BEGIN
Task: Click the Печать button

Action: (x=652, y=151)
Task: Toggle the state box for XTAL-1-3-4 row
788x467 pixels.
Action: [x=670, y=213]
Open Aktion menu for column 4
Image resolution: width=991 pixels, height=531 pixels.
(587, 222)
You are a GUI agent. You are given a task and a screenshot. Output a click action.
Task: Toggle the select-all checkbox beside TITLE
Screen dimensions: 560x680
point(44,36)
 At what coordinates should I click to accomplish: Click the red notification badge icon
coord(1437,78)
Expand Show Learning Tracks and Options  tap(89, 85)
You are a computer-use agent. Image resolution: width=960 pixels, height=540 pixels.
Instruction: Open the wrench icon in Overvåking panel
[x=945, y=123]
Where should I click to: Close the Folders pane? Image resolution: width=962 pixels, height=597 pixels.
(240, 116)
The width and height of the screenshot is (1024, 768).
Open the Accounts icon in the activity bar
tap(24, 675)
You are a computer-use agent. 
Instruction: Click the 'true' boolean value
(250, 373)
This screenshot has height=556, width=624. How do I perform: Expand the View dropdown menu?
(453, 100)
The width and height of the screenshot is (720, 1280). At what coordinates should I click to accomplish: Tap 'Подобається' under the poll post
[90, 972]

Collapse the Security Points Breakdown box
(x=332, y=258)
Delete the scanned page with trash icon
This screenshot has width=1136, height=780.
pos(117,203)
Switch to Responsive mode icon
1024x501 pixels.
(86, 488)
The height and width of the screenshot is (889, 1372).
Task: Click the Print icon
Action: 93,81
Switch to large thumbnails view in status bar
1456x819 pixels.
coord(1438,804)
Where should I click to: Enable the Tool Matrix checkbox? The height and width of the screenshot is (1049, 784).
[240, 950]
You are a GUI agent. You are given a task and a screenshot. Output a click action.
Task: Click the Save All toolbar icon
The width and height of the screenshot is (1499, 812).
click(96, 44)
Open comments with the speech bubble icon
END
▶ Activity
Please copy nothing but the lines from the one that holds "1456x819 pixels." through the last line of the material above, exactly as written.

▶ Solution
1456x819 pixels.
coord(1438,804)
Where should I click to: Enable the Tool Matrix checkbox? The height and width of the screenshot is (1049, 784).
[240, 950]
You are a GUI agent. You are given a task and a screenshot. Output a click action.
Task: Click the Save All toolbar icon
The width and height of the screenshot is (1499, 812).
click(96, 44)
Open comments with the speech bubble icon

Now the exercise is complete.